### Work required
Pull out of the data below the stretch of lines bounded by the one containing "Select the J2 audio input jack" and the one containing "Play the selected", both bounds included, unchanged.

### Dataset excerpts
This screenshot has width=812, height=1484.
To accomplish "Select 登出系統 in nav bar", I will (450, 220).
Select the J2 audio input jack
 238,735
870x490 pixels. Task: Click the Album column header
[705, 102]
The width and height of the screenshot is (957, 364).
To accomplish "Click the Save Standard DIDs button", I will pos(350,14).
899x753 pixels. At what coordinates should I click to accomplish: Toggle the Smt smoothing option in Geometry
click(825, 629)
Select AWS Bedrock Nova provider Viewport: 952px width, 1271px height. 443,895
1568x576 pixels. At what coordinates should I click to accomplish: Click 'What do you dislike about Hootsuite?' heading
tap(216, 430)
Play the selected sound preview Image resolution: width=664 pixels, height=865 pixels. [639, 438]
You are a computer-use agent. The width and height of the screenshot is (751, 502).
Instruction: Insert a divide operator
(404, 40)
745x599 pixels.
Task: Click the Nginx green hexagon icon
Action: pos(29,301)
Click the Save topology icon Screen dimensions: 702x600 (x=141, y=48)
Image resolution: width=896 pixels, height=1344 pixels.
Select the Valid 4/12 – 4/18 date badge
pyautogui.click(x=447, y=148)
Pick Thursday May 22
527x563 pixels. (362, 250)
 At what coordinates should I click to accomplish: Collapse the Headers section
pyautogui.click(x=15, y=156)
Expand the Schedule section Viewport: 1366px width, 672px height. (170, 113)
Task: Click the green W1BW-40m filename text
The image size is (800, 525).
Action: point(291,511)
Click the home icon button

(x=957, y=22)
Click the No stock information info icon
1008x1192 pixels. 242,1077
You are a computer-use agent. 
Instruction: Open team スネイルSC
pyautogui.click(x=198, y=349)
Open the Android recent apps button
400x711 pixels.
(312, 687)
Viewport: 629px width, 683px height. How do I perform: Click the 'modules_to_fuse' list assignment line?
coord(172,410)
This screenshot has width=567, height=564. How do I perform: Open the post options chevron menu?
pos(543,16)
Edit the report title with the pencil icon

### Output of the exercise
Select the J2 audio input jack
 238,735
870x490 pixels. Task: Click the Album column header
[705, 102]
The width and height of the screenshot is (957, 364).
To accomplish "Click the Save Standard DIDs button", I will pos(350,14).
899x753 pixels. At what coordinates should I click to accomplish: Toggle the Smt smoothing option in Geometry
click(825, 629)
Select AWS Bedrock Nova provider Viewport: 952px width, 1271px height. 443,895
1568x576 pixels. At what coordinates should I click to accomplish: Click 'What do you dislike about Hootsuite?' heading
tap(216, 430)
Play the selected sound preview Image resolution: width=664 pixels, height=865 pixels. [639, 438]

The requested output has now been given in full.